Public Support for Expanding Obamacare Increased Amid GOP Efforts to Repeal Law

Polling shows rising popularity as the Trump administration takes actions that could destabilize the exchanges

Ryan McConnell Congress
House Speaker Paul Ryan, left, and Senate Majority Leader Mitch McConnell (R-Ky.) speak to the media in February outside the White House after meeting with Trump. (Alex Wong/Getty Images)

Public support to expand the Affordable Care Act has increased this year amid efforts by congressional Republicans to repeal and replace the 2010 law, a sign of rising popularity as the Trump administration takes action that could further destabilize the Obamacare exchanges.

Between March and October, there was an 8-point swing in voters backing an expansion of the Affordable Care Act, according to Morning Consult/Politico polling. The nationwide surveys, which each have a margin of error of plus or minus 2 percentage points, asked voters whether Obamacare should be expanded, kept as is, repealed in part or repealed completely.

The figures come as President Donald Trump takes steps that would allow consumers to purchase noncompliant plans off the Obamacare exchanges, in addition to ending the cost-sharing reduction payments that help insurers subsidize out-of-pocket costs for low-income individuals. The rise in support for expanding Obamacare also coincides with a bipartisan Senate push to shore up the exchanges, an effort that isn’t supported by Trump and is opposed by conservative hardliners on Capitol Hill.

Senate Health, Education, Labor and Pensions Committee Chairman Lamar Alexander (R-Tenn.), who is leading the bipartisan ACA stabilization push in the Senate, declined to comment for this story.

In a March 16-19 survey, conducted about a week after House Republicans introduced legislation designed to overhaul the ACA, 23 percent of respondents said Obamacare should be expanded. Three months later that percentage rose to 29 percent, according to a June 22-24 poll. And the figure climbed to 31 percent in an Oct. 19-23 survey.

The trend correlates to intense public attention to the war over Obamacare on Capitol Hill, and reflects the unpopularity of GOP proposals to replace the health care law, according to Ashley Kirzinger, a senior survey analyst at the Kaiser Family Foundation.

“People are becoming more knowledgeable and more aware of the different components of the ACA, and therefore that could be leading to increased favorability among Democrats and independents,” Kirzinger said in a phone interview Thursday.

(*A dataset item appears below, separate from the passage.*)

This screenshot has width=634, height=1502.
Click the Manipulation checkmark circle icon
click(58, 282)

The swing in favor of expanding Obamacare has been largest among Democrats, increasing from 42 percent in March to 54 percent in October. Among independents, there was a 9-point jump during the same time period, from 17 percent to 26 percent.

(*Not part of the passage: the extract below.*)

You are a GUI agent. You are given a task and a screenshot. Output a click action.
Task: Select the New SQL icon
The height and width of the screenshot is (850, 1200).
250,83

At the same time, there was an 8-point dip in support for repealing Obamacare, either in part or completely, among independents (54 percent to 46 percent) and Democrats (24 percent to 20 percent). Support for repealing Obamacare among GOP voters has held steady — 77 percent in March and 78 percent in October. Among all voters, support for repealing the ACA fell from 52 percent to 47 percent.

“I think you’re seeing the public react to the very poorly conceived Republican policy proposals,” Rep. Diana DeGette (Colo.), a senior Democrat on the House Energy and Commerce Committee, said in a Thursday interview at the Capitol.

Growing support to expand the ACA also corresponds with recent debate among Democratic officials about what the party’s next steps should be on health care.

Several health care proposals to expand on the ACA’s goal of universal coverage have been introduced in Congress in recent months. “Medicare for all” legislation, introduced by Sen. Bernie Sanders (I-Vt.) in September, has garnered the most attention. The measure has 16 cosponsors, all Democrats, including several who are considered potential 2020 presidential contenders.

A 49-percent plurality of voters said they support a single-payer health system, in which all Americans would get coverage through a single government plan, according to a Sept. 14-17 poll.